I'm not going to teach anyone how to write so the title may be a bit misleading. This blog however will focus on how Eyes On Me came to be.
When I knew I wanted to write a film in long-story fashion, I knew I had to work by constraints. That was my first concern. We are, of course, No Budget Productions. Were not down right poor as our title may mislead, but were not funded by anyone in particular and if something needs to be bought or created, it usually comes out of our own middle-class pockets.
Eyes On Me started out with two simple catch phrases: "The night he came home" and "No man is an island." Using one would be outright plagiarism. The other is an adage and I will use it, probably as the film's tagline.

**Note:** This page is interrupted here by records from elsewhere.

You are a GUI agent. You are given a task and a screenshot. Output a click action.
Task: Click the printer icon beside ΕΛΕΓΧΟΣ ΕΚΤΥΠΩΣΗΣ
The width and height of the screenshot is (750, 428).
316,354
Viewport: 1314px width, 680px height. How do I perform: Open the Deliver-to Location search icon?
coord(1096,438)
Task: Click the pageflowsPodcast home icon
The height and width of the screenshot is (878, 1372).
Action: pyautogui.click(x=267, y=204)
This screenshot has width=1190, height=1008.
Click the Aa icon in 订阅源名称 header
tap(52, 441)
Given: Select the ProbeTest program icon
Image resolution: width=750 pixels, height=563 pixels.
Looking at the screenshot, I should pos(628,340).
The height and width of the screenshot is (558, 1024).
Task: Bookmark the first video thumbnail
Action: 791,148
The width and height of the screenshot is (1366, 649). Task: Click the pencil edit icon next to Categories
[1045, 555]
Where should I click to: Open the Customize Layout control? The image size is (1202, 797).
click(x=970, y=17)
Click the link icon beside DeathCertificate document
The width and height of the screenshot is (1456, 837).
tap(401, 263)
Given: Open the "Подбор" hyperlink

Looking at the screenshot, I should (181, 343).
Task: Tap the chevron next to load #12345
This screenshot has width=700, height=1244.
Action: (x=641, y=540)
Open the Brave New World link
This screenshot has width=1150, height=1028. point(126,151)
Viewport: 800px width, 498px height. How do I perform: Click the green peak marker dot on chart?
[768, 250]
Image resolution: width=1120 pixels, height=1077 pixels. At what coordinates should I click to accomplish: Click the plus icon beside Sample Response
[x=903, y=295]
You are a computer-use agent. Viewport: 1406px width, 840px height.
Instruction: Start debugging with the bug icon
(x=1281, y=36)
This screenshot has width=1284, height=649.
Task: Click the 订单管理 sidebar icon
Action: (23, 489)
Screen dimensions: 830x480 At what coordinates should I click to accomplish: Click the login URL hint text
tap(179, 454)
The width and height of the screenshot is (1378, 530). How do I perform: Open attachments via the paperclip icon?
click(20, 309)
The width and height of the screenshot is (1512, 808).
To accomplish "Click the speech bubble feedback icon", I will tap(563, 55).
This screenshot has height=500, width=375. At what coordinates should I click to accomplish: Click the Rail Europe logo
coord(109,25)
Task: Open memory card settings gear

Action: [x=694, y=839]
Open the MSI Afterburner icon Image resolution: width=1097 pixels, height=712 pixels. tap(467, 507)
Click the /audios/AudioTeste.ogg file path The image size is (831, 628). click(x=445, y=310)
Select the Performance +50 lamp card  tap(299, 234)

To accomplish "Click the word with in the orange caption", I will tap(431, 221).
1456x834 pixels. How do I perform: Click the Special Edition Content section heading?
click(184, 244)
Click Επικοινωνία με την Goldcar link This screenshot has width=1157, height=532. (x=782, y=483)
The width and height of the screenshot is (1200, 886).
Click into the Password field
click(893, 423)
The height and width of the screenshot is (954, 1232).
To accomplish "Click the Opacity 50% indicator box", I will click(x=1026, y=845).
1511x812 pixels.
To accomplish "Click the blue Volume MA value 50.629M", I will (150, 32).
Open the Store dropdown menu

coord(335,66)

The first is the tagline of classic slasher film "Halloween." In this film Jamie Lee Curtis plays Laurie Strode, a high school girl who is being unknowingly (until the last 20 minutes of the film when she discovers her friends corpses and puts two and two together) followed by Michael Myers, the bogeyman incarnate. Now later films have tried to add sense to this plot by making Michael her brother and making it a big curse and such and such. Thats crap. Michael Myers is the bogeyman. He is not an insane person. He is not looking for revenge or family connections. He is "purely and simply evil," as quoted by Donald Pleasance.
Now that I've got that out of the way.......
"The night he came home" is the tagline of the film. And that idea, along with the idea that "No man is an island," are things I wanted to fuse together. Someone is returning home and someone can't escape.
Thats basically it folks.
So I created a story out of it, a story that I shared in the last blog. When I told this story idea to friends and co-creators Zaque Smith and Jonathan Dantzler, they thought it was wonderful, which I was glad to hear, because they definitely would have let me know if they thought the idea was awful.
So, having outlined this plot, I set out to write a script.
First of all, I wanted to get rid of "child molester looking for redemption" cliches I see all the time in movies. This required me to make the main character someone other than the former pedophile. By putting him in a relatively secondary role, I was able to put the focus more on the town and on the man I truly wanted to focus on, his brother.
I wrote my script (in parts) first on paper, due to me having no real good script-making software to use. Than I lost the papers. So when it came time to collaborate and type this sucker up, it usually just consisted of me standing and pacing behind Jonathan, telling him ideas and trying my best to quote pieces of the script I could remember. And it worked.
From my best recollection, the things I had written down were over-dramatic schlock, where any phrase made by any character was this powerful, deep message. Thanks to my collaborators, we managed to write something much more real than that. People in the new script talked like normal people talked, which was necessary, since all the characters are on the same playing field. No character really stands out in terms of extra power. Well that would be a lie, since some characters obviously hold more power than some of the others, but they are all just normal people.
After this was done, I revised the script, "punching up" parts that I felt were lacking. This is not a full length film (though it is much longer than anything we have ever attempted to shoot,) so all the scenes need to count.
Painfully, as I read back over this blog, I see it is a disjointed mess and I apologize if you read parts and wonder "Where in the hell is this guy going with all this?"
I tried. I'm over it.
In the next blog I start the casting run down, telling about all the actors and their respective characters. Thank you for taking the time to read this blog and support this project.
And if you want to talk about John Carpenter's Halloween, I'd be more than happy to oblige.
And if you want to argue about said film, I will win.